* [WHAT TO PRODUCE]: Nothing but the text of the records should come back; copy it exactly and leave the pictures out.

* [SUPPLIED MATERIAL]:
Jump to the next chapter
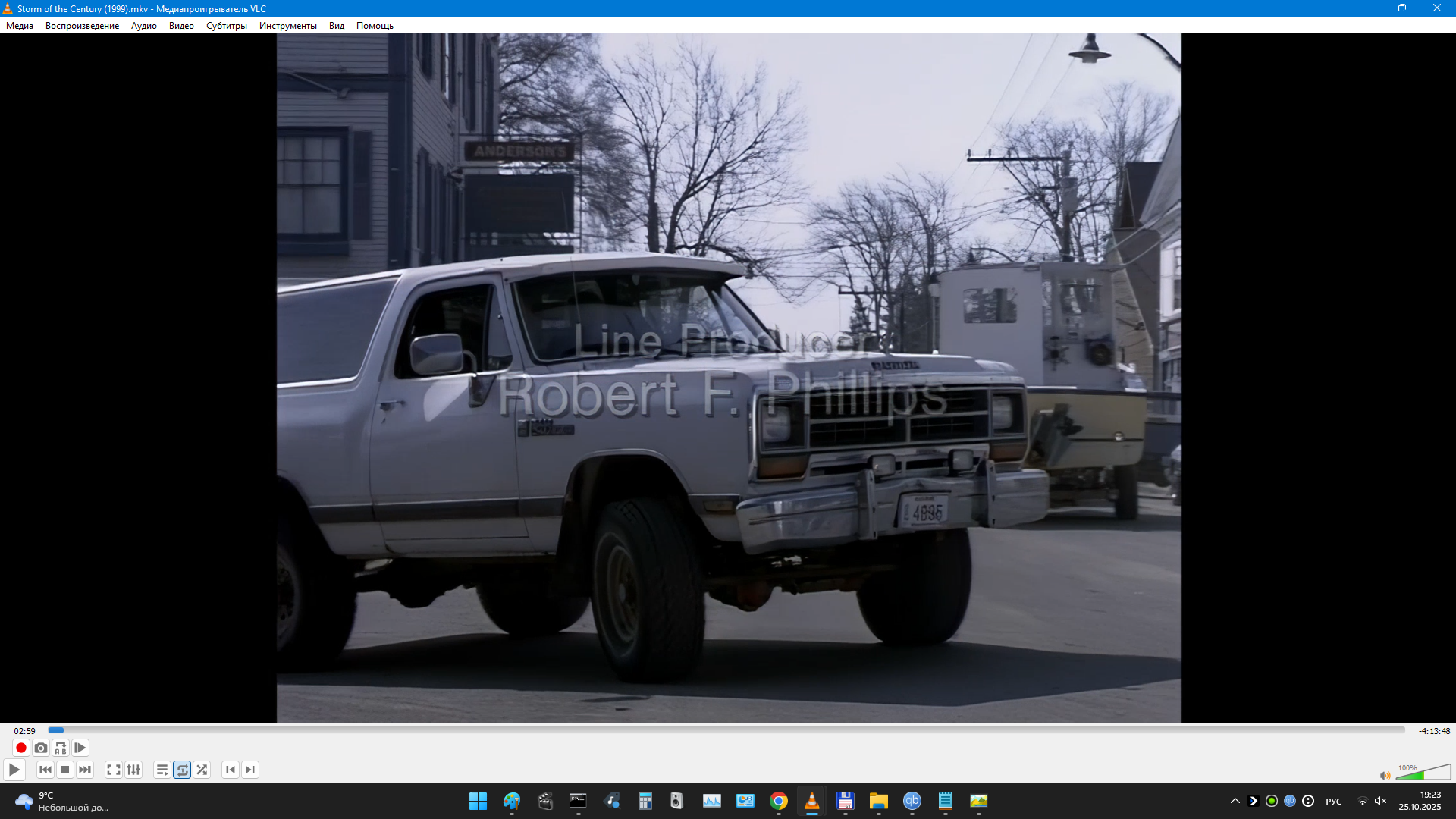 pyautogui.click(x=250, y=770)
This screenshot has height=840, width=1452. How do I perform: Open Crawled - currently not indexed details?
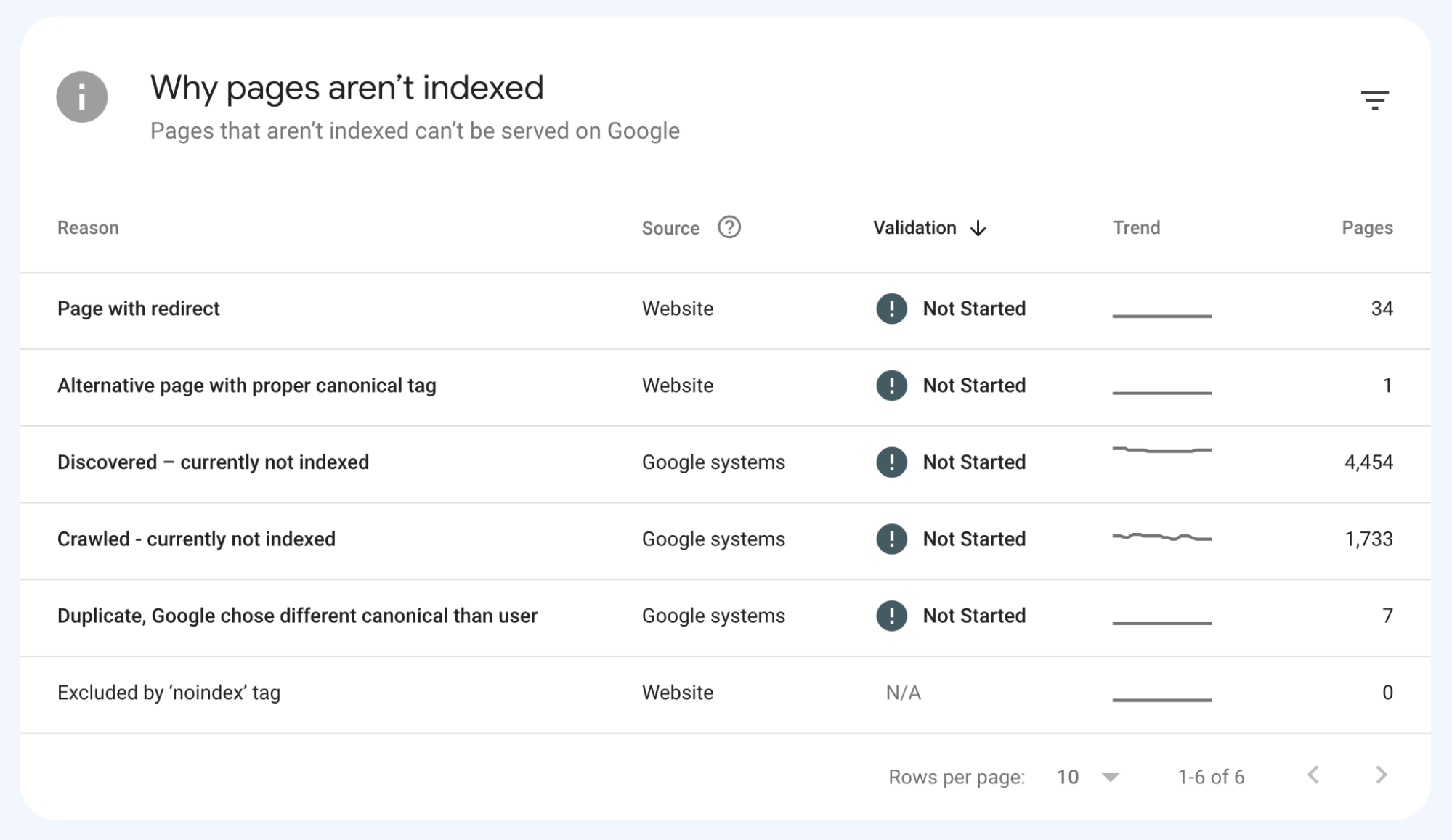tap(197, 539)
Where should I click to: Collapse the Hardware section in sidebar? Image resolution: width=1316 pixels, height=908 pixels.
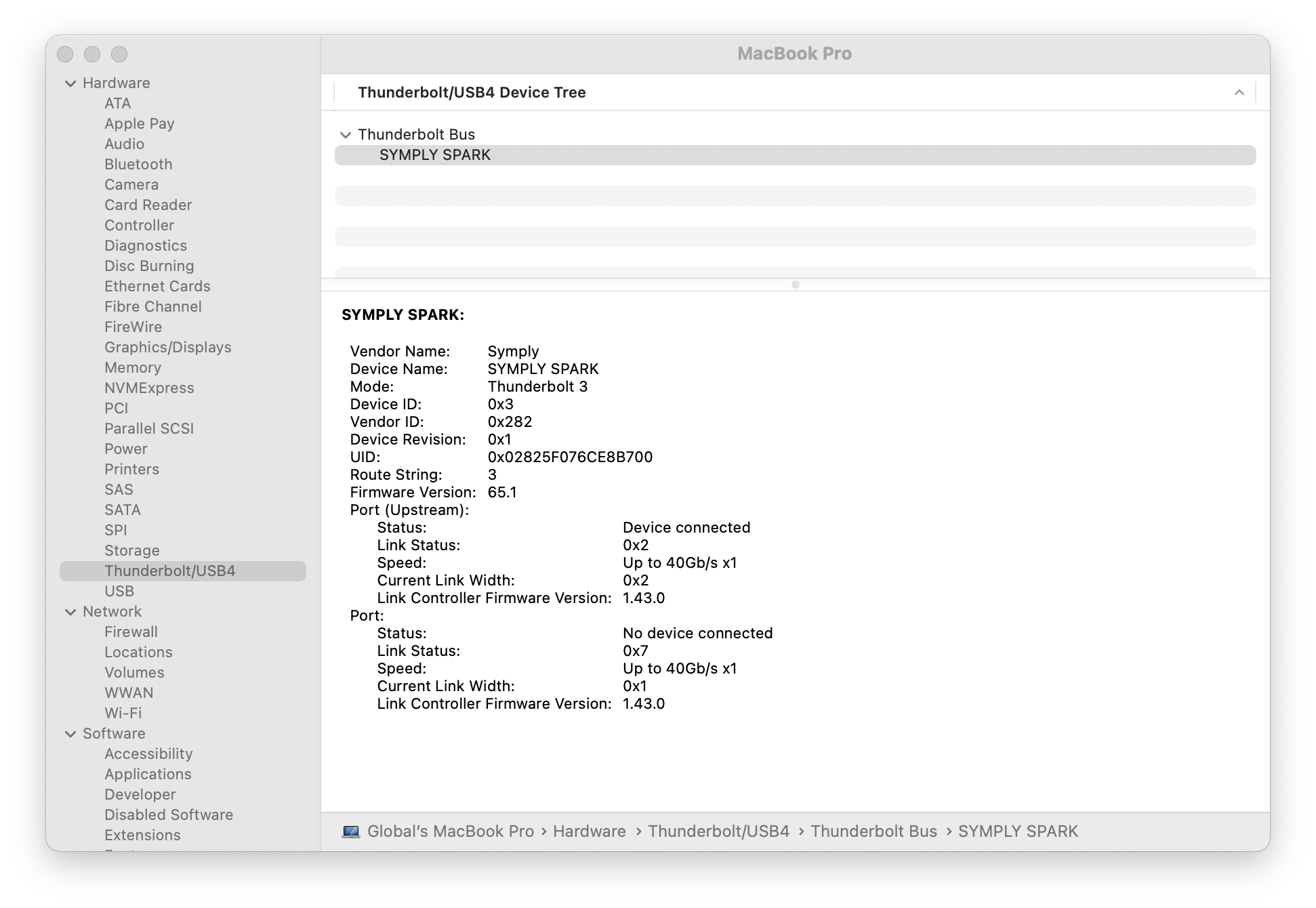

* [EXERCISE ANSWER]:
Jump to the next chapter
 pyautogui.click(x=250, y=770)
This screenshot has height=840, width=1452. How do I perform: Open Crawled - currently not indexed details?
tap(197, 539)
Where should I click to: Collapse the Hardware section in sidebar? Image resolution: width=1316 pixels, height=908 pixels.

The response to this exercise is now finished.